* EXERCISE PROMPT
Which lines of the data contain the string "computer"? Copy every one.
------ EXERCISE DATA
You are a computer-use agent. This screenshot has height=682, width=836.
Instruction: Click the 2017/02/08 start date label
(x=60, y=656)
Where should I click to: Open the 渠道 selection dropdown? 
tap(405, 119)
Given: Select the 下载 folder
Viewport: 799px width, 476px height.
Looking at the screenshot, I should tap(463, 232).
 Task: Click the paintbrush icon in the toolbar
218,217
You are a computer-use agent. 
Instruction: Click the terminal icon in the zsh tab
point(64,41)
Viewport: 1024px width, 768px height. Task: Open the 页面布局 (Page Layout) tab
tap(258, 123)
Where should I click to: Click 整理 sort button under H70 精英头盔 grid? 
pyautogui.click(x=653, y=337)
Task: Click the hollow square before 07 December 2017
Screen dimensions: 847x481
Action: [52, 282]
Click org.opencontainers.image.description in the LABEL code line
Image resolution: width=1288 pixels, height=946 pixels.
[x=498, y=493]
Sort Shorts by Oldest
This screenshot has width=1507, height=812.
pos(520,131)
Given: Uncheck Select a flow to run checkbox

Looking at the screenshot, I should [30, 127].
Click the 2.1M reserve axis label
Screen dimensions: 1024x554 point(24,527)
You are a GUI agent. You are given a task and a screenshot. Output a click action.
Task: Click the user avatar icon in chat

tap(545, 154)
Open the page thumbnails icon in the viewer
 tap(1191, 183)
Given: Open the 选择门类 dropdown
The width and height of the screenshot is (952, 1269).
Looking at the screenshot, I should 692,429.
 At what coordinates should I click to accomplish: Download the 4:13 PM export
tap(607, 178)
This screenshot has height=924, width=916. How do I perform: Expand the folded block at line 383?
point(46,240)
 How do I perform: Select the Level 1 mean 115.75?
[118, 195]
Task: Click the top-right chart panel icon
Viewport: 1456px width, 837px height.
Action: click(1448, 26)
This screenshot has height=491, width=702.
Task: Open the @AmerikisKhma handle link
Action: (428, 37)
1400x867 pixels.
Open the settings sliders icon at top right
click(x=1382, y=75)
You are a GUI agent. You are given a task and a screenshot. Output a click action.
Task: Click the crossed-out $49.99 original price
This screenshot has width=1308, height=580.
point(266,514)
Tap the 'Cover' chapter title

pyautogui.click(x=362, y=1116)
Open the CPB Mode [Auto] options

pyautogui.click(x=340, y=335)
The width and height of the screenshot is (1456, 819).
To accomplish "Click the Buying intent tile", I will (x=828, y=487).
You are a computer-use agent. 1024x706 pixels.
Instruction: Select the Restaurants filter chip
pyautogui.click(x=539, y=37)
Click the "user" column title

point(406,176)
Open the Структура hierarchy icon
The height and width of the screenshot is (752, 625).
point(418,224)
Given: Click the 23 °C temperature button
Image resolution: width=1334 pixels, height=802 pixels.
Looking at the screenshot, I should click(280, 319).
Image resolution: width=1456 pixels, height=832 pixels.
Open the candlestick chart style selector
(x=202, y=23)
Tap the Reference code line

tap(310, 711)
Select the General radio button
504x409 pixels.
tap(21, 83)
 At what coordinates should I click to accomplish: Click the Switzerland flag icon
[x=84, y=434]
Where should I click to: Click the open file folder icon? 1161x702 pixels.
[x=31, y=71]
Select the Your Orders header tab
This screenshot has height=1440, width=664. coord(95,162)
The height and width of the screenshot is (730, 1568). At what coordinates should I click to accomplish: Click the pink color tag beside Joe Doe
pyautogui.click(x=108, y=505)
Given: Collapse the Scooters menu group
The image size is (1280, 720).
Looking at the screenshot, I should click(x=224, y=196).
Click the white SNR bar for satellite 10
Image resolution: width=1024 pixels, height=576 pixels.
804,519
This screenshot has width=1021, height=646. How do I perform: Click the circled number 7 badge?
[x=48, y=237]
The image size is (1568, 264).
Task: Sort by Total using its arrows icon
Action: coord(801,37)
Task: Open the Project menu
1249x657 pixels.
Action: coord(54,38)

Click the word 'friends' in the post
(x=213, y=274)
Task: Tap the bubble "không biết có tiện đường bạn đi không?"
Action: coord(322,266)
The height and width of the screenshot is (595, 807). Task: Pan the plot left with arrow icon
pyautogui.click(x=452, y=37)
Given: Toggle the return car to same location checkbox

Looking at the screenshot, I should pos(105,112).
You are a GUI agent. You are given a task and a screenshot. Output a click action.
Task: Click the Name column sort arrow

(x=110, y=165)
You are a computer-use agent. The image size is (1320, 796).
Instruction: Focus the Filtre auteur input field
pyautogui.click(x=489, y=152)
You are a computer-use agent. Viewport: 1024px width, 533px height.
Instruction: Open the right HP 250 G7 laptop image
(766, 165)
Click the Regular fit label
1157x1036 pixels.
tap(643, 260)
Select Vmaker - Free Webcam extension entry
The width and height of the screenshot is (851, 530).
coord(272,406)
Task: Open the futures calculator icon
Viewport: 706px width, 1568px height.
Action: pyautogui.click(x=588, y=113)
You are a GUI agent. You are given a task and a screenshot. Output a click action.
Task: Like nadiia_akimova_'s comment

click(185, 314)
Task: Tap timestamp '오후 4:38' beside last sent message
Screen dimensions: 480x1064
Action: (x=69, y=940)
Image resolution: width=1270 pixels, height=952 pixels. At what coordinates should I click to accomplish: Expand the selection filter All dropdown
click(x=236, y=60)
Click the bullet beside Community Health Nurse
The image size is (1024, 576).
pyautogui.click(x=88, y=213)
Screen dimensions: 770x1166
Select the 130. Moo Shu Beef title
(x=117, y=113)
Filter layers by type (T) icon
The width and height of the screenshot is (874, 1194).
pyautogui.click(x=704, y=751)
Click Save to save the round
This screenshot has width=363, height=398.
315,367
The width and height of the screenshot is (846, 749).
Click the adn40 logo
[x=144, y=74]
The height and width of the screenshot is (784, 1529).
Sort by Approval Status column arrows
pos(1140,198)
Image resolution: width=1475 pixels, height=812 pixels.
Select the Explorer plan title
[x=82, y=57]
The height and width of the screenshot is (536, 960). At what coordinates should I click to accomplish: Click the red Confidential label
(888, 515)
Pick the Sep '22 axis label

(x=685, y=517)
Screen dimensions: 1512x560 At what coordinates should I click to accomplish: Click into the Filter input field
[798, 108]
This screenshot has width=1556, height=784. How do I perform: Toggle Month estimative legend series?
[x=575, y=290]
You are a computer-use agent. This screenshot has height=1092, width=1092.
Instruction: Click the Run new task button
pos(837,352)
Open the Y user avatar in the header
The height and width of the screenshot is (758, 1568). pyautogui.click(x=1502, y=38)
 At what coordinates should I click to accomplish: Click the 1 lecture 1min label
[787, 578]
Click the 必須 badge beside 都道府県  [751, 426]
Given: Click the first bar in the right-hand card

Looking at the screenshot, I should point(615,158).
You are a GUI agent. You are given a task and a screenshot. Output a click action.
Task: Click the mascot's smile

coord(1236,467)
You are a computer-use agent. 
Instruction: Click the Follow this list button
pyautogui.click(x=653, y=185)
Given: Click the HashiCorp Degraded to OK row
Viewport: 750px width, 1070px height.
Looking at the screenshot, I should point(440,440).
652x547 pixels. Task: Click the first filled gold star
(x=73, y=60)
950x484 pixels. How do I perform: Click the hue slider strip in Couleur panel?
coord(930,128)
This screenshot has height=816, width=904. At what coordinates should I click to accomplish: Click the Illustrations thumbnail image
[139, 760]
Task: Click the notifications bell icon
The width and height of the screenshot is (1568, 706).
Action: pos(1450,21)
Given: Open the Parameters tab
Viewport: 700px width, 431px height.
------------
* EXPECTED ANSWER
You are a computer-use agent. This screenshot has height=682, width=836.
You are a computer-use agent. 
You are a computer-use agent. 1024x706 pixels.
You are a computer-use agent. The image size is (1320, 796).
You are a computer-use agent. Viewport: 1024px width, 533px height.
You are a computer-use agent. This screenshot has height=1092, width=1092.
You are a computer-use agent. 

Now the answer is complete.